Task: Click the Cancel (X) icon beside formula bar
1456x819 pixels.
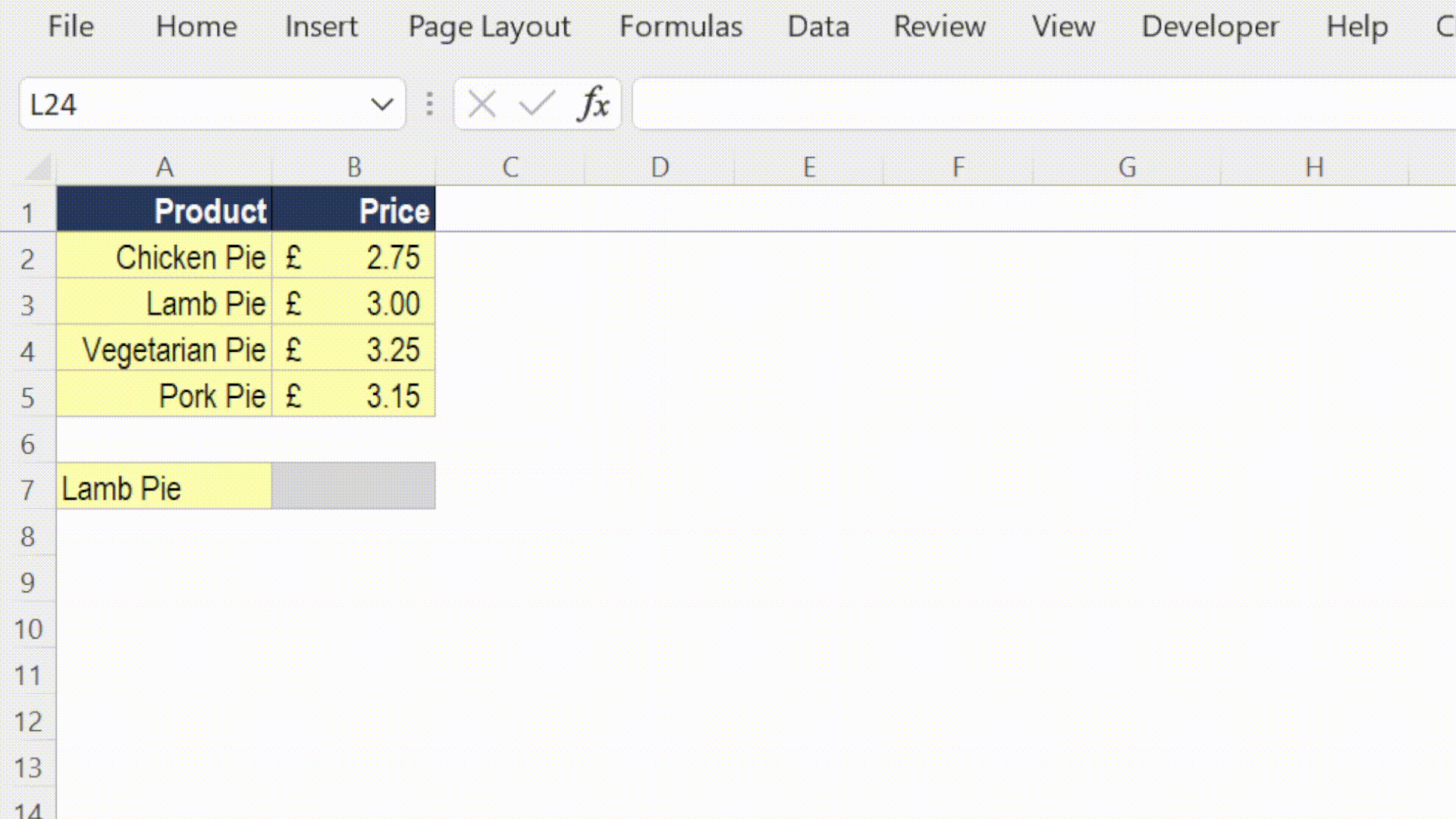Action: click(481, 103)
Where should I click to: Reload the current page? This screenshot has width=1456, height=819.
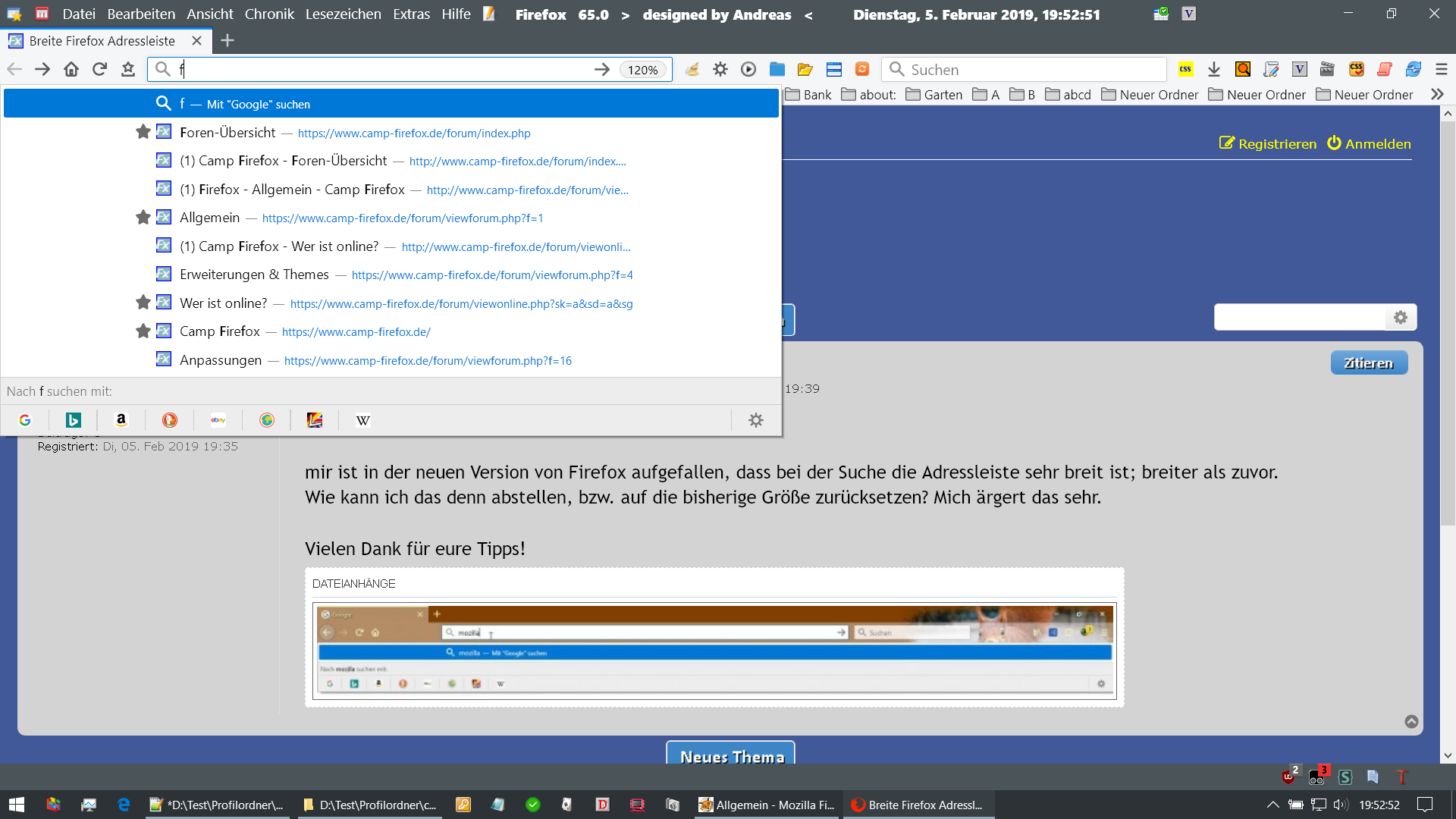(x=99, y=69)
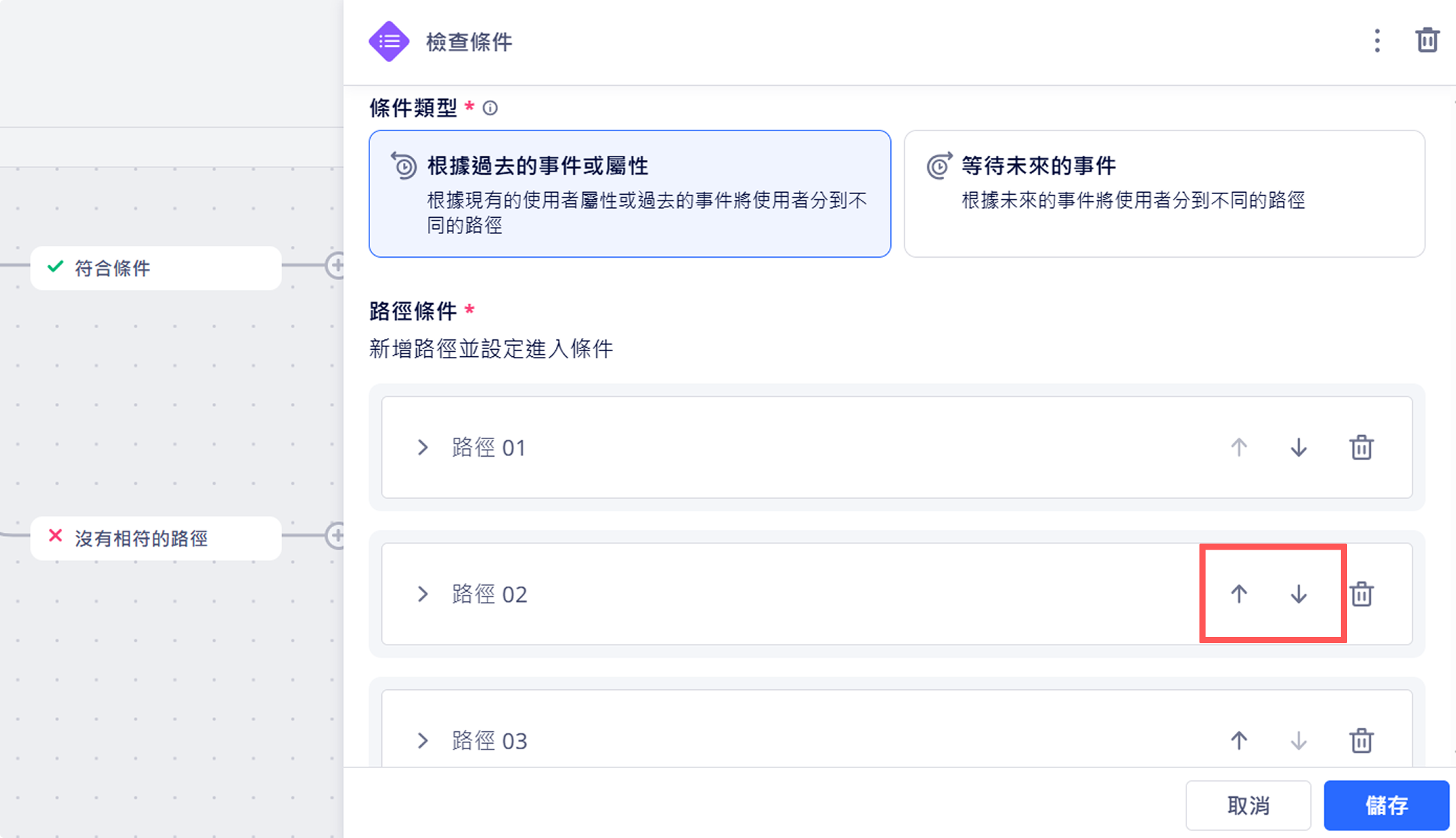Add a step after the 符合條件 branch via the plus icon
This screenshot has width=1456, height=838.
click(336, 265)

- - - -

PROBLEM: Word for word, repeat the lines of data above, omitting every picture.

SOLUTION FOR THIS PROBLEM:
Task: Click the Cancel (X) icon beside formula bar
1456x819 pixels.
Action: click(481, 103)
Where should I click to: Reload the current page? This screenshot has width=1456, height=819.
(x=99, y=69)
Add a step after the 符合條件 branch via the plus icon
This screenshot has width=1456, height=838.
click(336, 265)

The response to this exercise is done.